Mercredi 14, le trafic a été perturbé par des personnes aux abords des voies, dans l'après-midi, ce qui a eu des répercussions jusqu'au soir. Il n'y a malheureusement pas grand chose à faire contre ce type d'incident, qui implique des procédures de sécurité strictes : les personnes en question peuvent avoir des intentions malveillantes (aller saboter des installations, par exemple) ou non, et sont de toute façon en danger (être heurté par un train, ce qui perturberait le trafic encore plus longtemps).

La seule chose à faire consiste à éviter qu'il se produise (ce qui marche bien sur du métro en installant des portes palières, mais trouve ses limites sur un réseau aussi vaste que celui de RFF), et une fois qu'il s'est produit, d'informer au mieux les voyageurs sur l'évolution de la situation.

Pour ceux que le sujet intéresse, le site MétroPole a consacré il y a quelques années un dossier à propos de cette famille d'incidents.

Jeudi 15, à nouveau des perturbations... mais pour une toute autre raison.
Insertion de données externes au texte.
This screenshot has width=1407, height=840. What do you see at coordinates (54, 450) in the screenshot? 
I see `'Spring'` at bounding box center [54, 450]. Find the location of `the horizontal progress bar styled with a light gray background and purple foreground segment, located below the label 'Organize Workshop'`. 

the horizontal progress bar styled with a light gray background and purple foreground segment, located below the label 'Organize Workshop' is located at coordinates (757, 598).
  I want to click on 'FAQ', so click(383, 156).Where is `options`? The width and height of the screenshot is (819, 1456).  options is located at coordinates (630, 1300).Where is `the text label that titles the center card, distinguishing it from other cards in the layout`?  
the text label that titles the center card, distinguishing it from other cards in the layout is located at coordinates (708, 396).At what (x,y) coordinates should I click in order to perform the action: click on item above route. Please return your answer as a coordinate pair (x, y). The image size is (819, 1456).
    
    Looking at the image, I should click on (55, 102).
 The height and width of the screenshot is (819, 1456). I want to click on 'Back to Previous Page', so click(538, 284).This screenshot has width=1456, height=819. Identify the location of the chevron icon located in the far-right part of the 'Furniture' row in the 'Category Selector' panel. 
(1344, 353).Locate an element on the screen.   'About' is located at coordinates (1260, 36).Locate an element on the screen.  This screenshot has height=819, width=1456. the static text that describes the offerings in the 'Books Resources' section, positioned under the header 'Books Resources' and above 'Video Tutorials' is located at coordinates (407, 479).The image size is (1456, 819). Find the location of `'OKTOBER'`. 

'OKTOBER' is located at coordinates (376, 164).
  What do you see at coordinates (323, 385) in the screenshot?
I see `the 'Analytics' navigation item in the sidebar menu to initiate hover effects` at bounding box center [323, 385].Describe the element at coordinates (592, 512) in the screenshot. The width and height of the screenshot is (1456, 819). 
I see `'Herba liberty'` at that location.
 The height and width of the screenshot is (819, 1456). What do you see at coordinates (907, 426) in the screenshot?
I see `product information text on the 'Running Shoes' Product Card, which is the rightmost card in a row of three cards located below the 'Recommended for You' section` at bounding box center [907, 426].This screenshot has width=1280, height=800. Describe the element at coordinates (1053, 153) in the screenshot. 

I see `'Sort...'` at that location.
Le train Paris -- La Ferté-Milon (départ 18h03 de Paris) est tombé en panne entre Trilport et la bifurcation de Germigny. Quelques kilomètres plus loin, il n'aurait perturbé que la ligne de La Ferté-Milon, mais à cet endroit précis l'incident a touché directement la ligne de Meaux à Château-Thierry. Par ricochet, la zone étant assez saturée en termes de circulation ferroviaire, l'incident s'est propagé jusqu'en gare de Meaux, voire plus loin, entraînant des perturbations sur notre ligne Paris -- Meaux.

Le matériel assurant la desserte entre Paris, Meaux et La Ferté-Milon est constitué d'une locomotive diesel (BB 67400) tractant ou poussant une rame inox (RIB). Les RIB, qui sont partagées avec Paris -- Meaux et Esbly -- Crécy et devront tenir encore 3 ou 4 ans, ont bénéficié d'une maintenance améliorée, qui a permis de diminuer sensiblement les taux de pannes. Mais les locomotives BB 67400 sont tout aussi anciennes, et ont du mal à tenir jusqu'au bout ; pour elles, la fin est plus proche : les derniers AGC BiBi devraient arriver au 1er semestre 2010, les mettant définitivement hors du service Transilien. C'est une locomotive de ce type qui est tombée en panne à Trilport jeudi dernier.

Voici la réponse que nous avons reçue de la direction de ligne le soir-même :
 Je vous réponds un peu à chaud pour vous donner quelques éléments d’

explication sur les difficultés rencontrées ce soir sur votre axe.



Le direct Paris Milon de 18h03 est tombé en panne juste après la gare de

Trilport (a priori panne engin moteur). Le trafic est bloqué sens Paris

Province entre Meaux et Milon/Château. Un Château qui est arrêté juste

derrière le train en panne va le ramener en gare de Meaux pour dégager la

voie. En conséquence, les conditions de réception en gare de Meaux sont très

difficiles suite aux trains en attente. Des bus sont mis en place pour

permettre l’acheminement des clients au-delà de Meaux. Dès que le train en

panne sera revenu, nous pourrons reprendre l’exploitation entre Meaux et

Château (a priori vers 20h45).



Demain matin, du fait de cet incident, certains au départ de Milon risquant

de ne pas être assurés, nous organisons la mise en place de substitutions

routières.



En lien avec le nouveau site de l'association, nous réfléchirons à la manière d'assurer un suivi plus complet et efficace des incidents, des réponses de la SNCF et des éventuelles mesures prises.